Document:
# # # # # # #

This causes background reserves to be mobilized. Clay soils can deliver K
during long time, depending on clay minerals.
Available K
is in Sweden estimated by means of K-AL, which roughly corresponds to
exchangeable K, the reserves by K-HCl.
For
potassium the reserves do not function well as a flexible buffer. Soils low in
K usurally are poor in clay and potassium surplus is prone to leaching or
luxury uptake by the crop.
Potassium
to the crop.
The plants
need substantial amounts of potassium, 100-300 kg K per hectare. Potassium is
present mainly in the vegetative parts of the crop. If only the grains are
harvested only a few tens of kilos are removed, with straw harvest considerably
more. High yields of leys remove large amounts of K and the balance needs
consideration. 10 tons of crop dry matter contains at least 200 kg potassium.
Like for
phosphorus the uptake of potassium from the vicinity of the roots is important.
Even if there are large reserves and the removal is small the acute demands of
the crop need to be satisfied for a good yield. The fertilizer recommendations
are based on field experiments and consider this aspect.
Potassium
interacts with other nutrients, especially magnesium. Potassium fertilizer may
increase the risk for magnesium deficiency. This interaction is considered in
many fertilizer recommendations, the K/Mg ratio.
Recent
experimental results in Sweden show unexpected yield increases for placement of
NPK compared to placement of NP also in soils with high K status. The reason is
not clear. Speculations:
It may be
an advantage if all nutrients are available in the same soil volume, especially
for rapidly growing crops as spring barley.
Another
possibility is a direct or indirect chloride effect. We talk about potassium
addition, but in fact nearly the same amount chloride is added if normal
fertilizers are used. It can influence both the plant and the transport in the
soil.

# # # # # # #

Copy out the potassium passage in full, word for word. The listing has no connection to the potassium passage.

Records supplied:
# # # # # # #

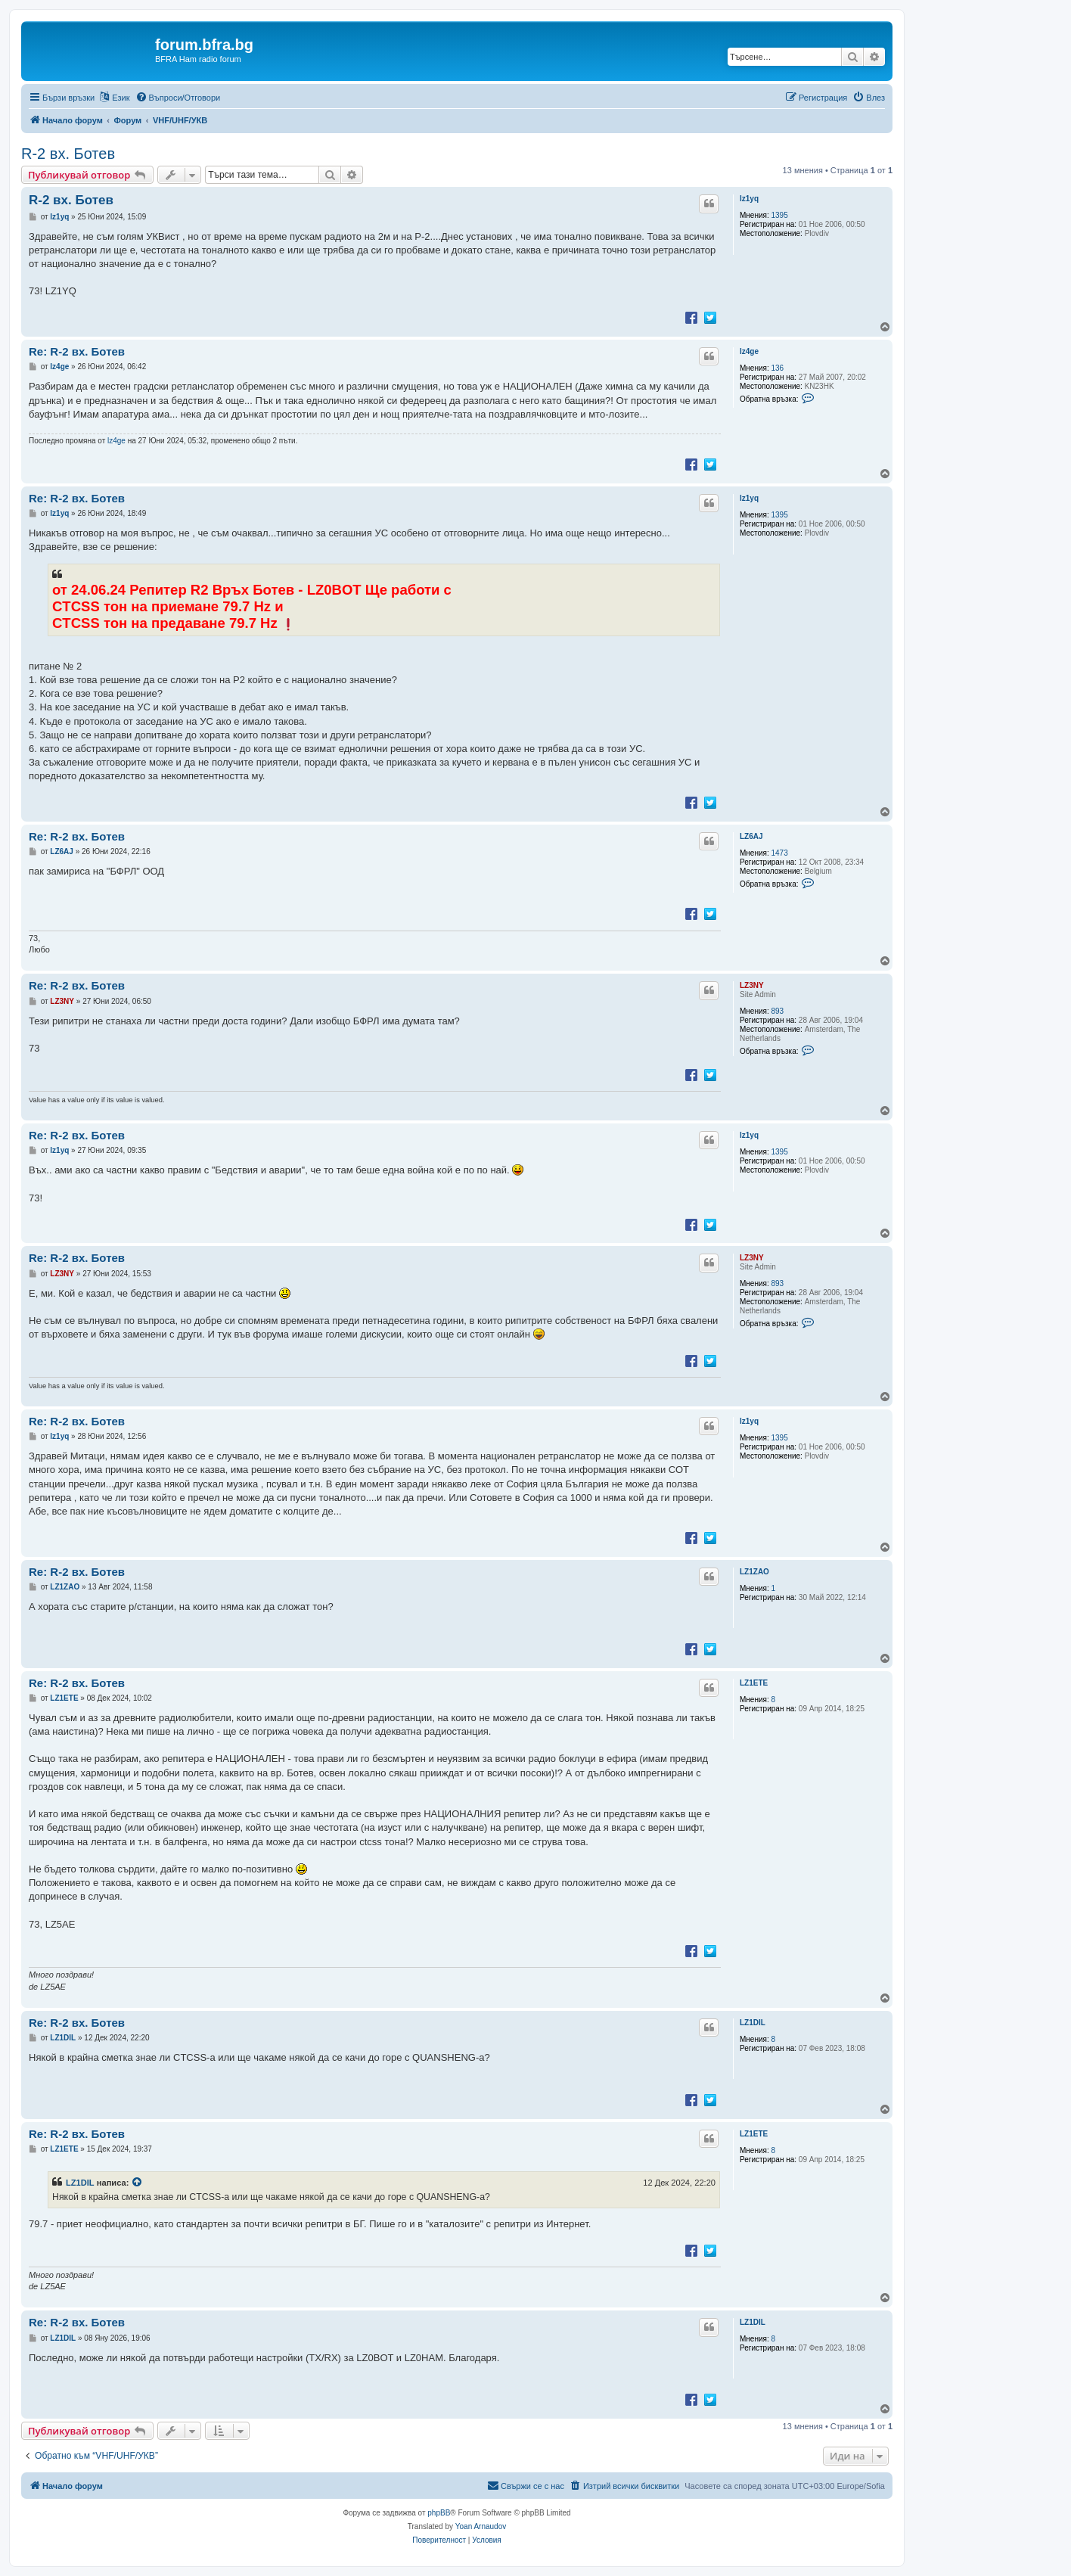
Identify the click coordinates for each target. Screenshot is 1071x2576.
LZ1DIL (752, 2022)
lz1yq (749, 198)
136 (777, 368)
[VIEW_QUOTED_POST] (137, 2182)
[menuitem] (178, 98)
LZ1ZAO (754, 1572)
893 (777, 1011)
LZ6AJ (751, 836)
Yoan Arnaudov (480, 2526)
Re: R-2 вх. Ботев (77, 351)
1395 (779, 215)
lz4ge (749, 351)
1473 (779, 853)
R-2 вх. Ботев (68, 153)
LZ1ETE (754, 1683)
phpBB (438, 2513)
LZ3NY (752, 985)
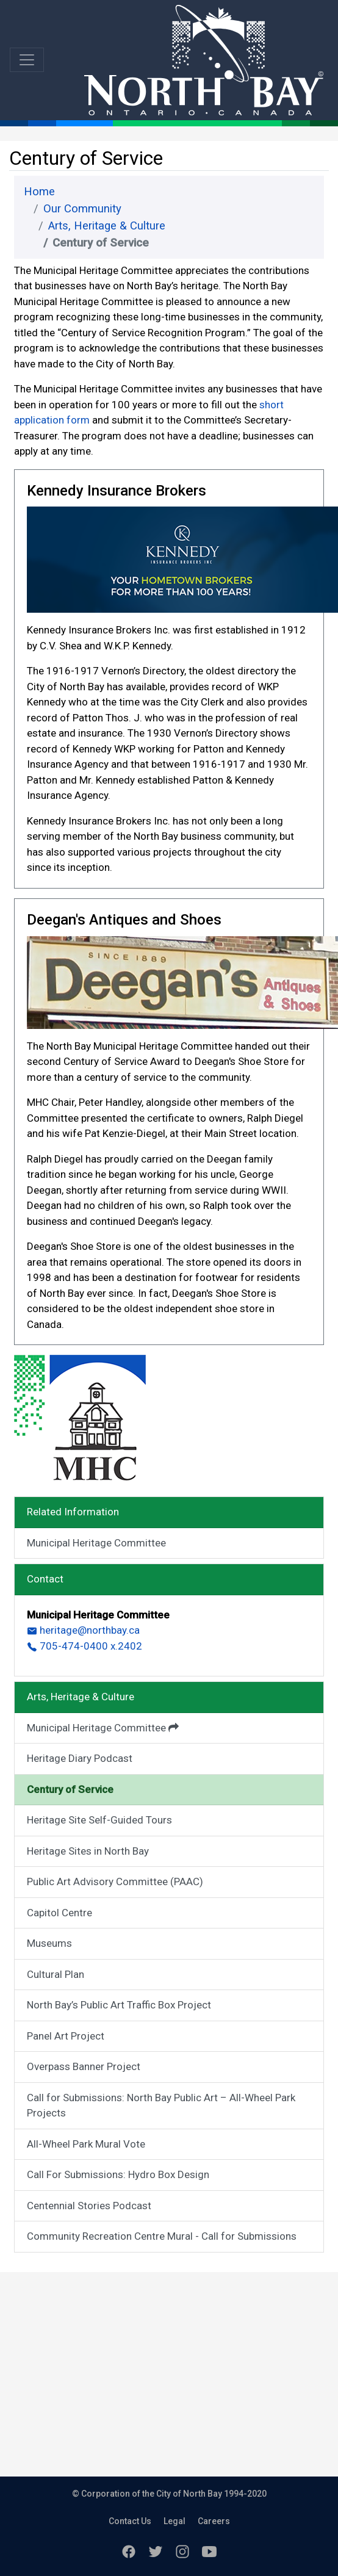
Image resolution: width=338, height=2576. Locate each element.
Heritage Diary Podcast (79, 1758)
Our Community (82, 208)
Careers (214, 2521)
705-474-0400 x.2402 (84, 1646)
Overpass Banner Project (83, 2066)
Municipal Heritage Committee (96, 1543)
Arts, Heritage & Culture (106, 226)
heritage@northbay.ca (83, 1630)
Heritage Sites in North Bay (88, 1851)
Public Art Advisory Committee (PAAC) (115, 1881)
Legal (174, 2521)
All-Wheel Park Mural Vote (86, 2144)
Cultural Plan (55, 1974)
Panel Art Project (65, 2036)
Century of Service (70, 1789)
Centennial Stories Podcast (89, 2205)
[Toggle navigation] (27, 60)
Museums (49, 1943)
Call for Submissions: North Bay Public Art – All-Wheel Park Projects (161, 2105)
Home (39, 191)
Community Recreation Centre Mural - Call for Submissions (162, 2236)
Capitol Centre (59, 1913)
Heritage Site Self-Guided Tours (99, 1820)
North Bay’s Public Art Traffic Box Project (119, 2005)
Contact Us (130, 2521)
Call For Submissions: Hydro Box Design (118, 2174)
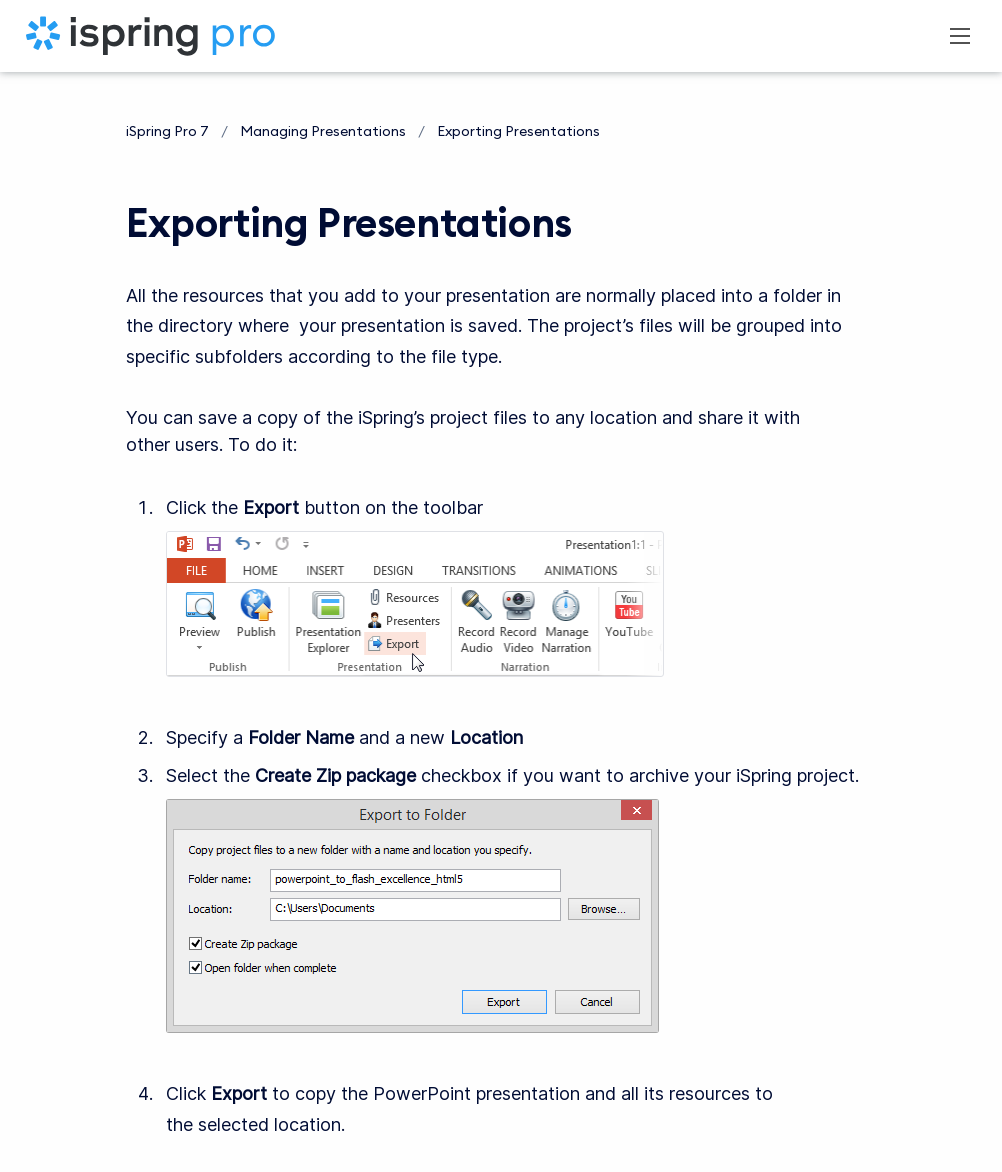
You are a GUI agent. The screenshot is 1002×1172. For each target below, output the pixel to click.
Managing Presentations (323, 131)
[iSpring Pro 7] (150, 36)
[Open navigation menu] (960, 36)
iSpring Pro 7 (167, 131)
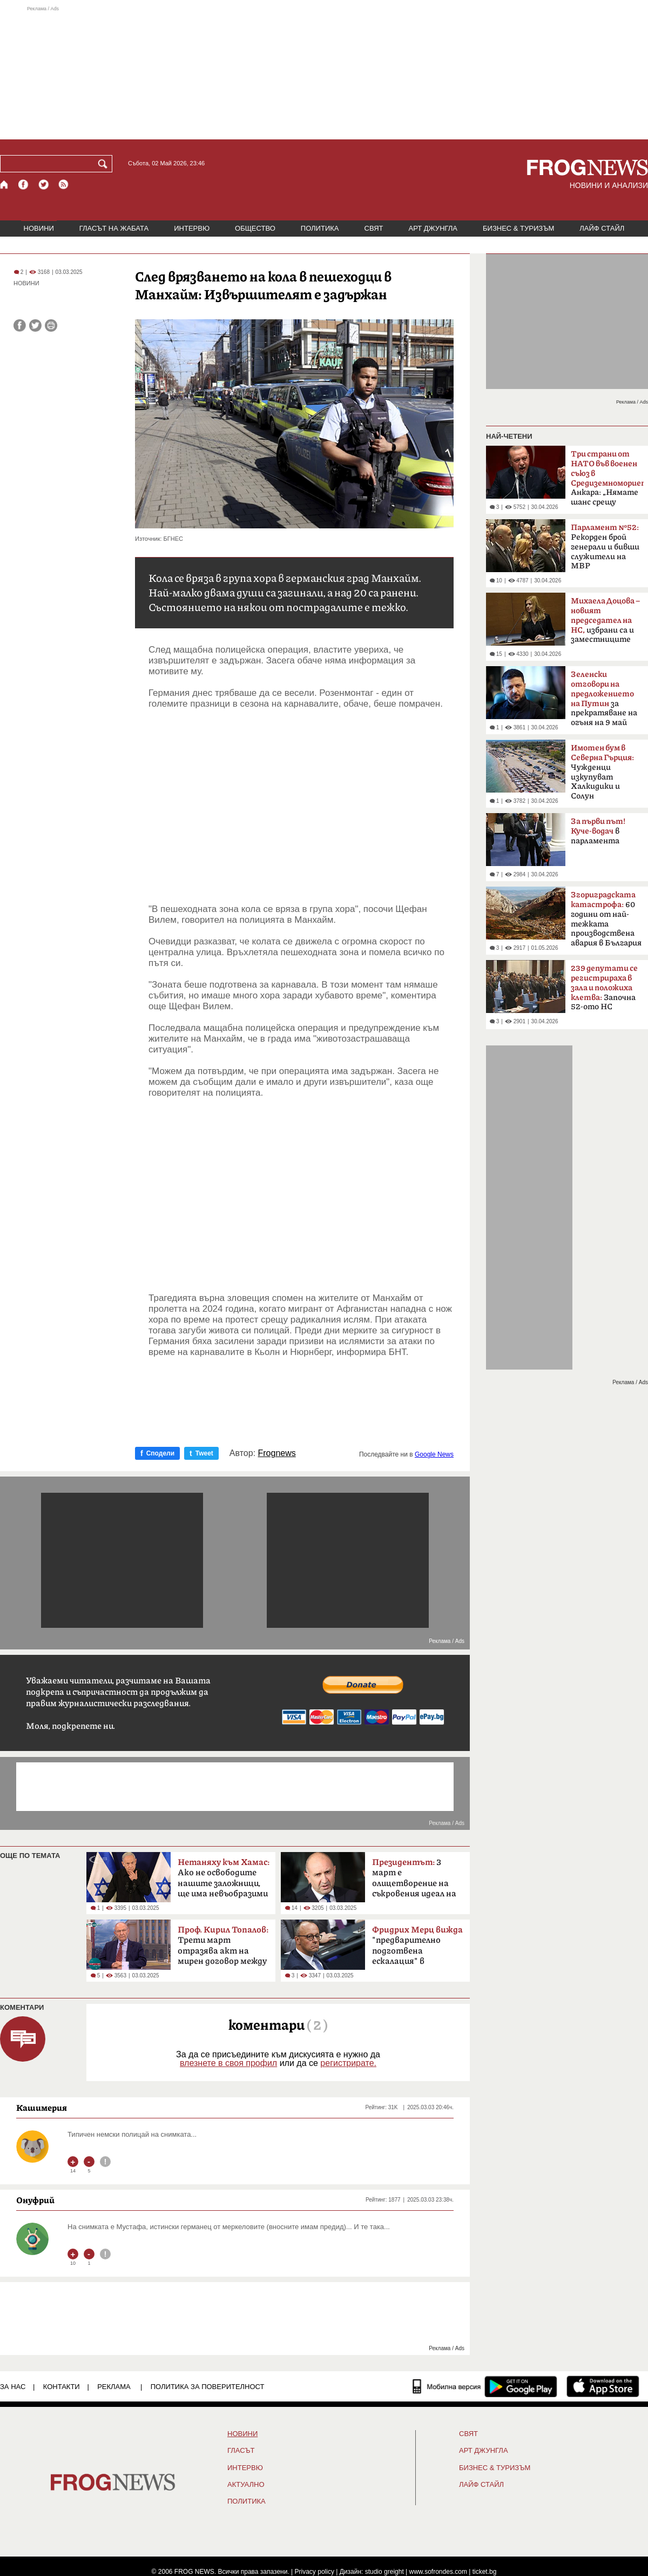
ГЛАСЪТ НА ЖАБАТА (113, 228)
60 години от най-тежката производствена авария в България (606, 919)
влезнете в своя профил (228, 2063)
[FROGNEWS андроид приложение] (521, 2386)
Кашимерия (41, 2107)
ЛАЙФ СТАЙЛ (601, 228)
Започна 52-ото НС (604, 987)
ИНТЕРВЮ (192, 228)
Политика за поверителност (208, 2386)
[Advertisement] (324, 72)
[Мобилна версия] (447, 2386)
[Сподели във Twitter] (35, 325)
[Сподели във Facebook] (20, 325)
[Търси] (105, 164)
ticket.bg (485, 2571)
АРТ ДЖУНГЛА (432, 228)
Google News (434, 1454)
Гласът (240, 2450)
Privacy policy (314, 2571)
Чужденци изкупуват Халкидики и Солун (602, 772)
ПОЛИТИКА (320, 228)
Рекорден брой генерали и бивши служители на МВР (605, 546)
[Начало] (4, 184)
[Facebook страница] (23, 184)
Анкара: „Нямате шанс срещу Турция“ (607, 481)
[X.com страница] (43, 184)
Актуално (246, 2484)
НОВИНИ (39, 228)
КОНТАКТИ (61, 2386)
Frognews (277, 1453)
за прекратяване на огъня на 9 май (604, 698)
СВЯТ (373, 228)
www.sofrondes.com (438, 2571)
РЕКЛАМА (114, 2386)
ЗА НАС (12, 2386)
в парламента (598, 831)
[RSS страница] (63, 184)
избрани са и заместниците (605, 620)
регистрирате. (348, 2063)
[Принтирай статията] (51, 325)
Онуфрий (35, 2200)
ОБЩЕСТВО (255, 228)
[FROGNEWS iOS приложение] (603, 2386)
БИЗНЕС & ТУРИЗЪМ (518, 228)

# # # # # # #

Complete output:
This causes background reserves to be mobilized. Clay soils can deliver K
during long time, depending on clay minerals.
Available K
is in Sweden estimated by means of K-AL, which roughly corresponds to
exchangeable K, the reserves by K-HCl.
For
potassium the reserves do not function well as a flexible buffer. Soils low in
K usurally are poor in clay and potassium surplus is prone to leaching or
luxury uptake by the crop.
Potassium
to the crop.
The plants
need substantial amounts of potassium, 100-300 kg K per hectare. Potassium is
present mainly in the vegetative parts of the crop. If only the grains are
harvested only a few tens of kilos are removed, with straw harvest considerably
more. High yields of leys remove large amounts of K and the balance needs
consideration. 10 tons of crop dry matter contains at least 200 kg potassium.
Like for
phosphorus the uptake of potassium from the vicinity of the roots is important.
Even if there are large reserves and the removal is small the acute demands of
the crop need to be satisfied for a good yield. The fertilizer recommendations
are based on field experiments and consider this aspect.
Potassium
interacts with other nutrients, especially magnesium. Potassium fertilizer may
increase the risk for magnesium deficiency. This interaction is considered in
many fertilizer recommendations, the K/Mg ratio.
Recent
experimental results in Sweden show unexpected yield increases for placement of
NPK compared to placement of NP also in soils with high K status. The reason is
not clear. Speculations:
It may be
an advantage if all nutrients are available in the same soil volume, especially
for rapidly growing crops as spring barley.
Another
possibility is a direct or indirect chloride effect. We talk about potassium
addition, but in fact nearly the same amount chloride is added if normal
fertilizers are used. It can influence both the plant and the transport in the
soil.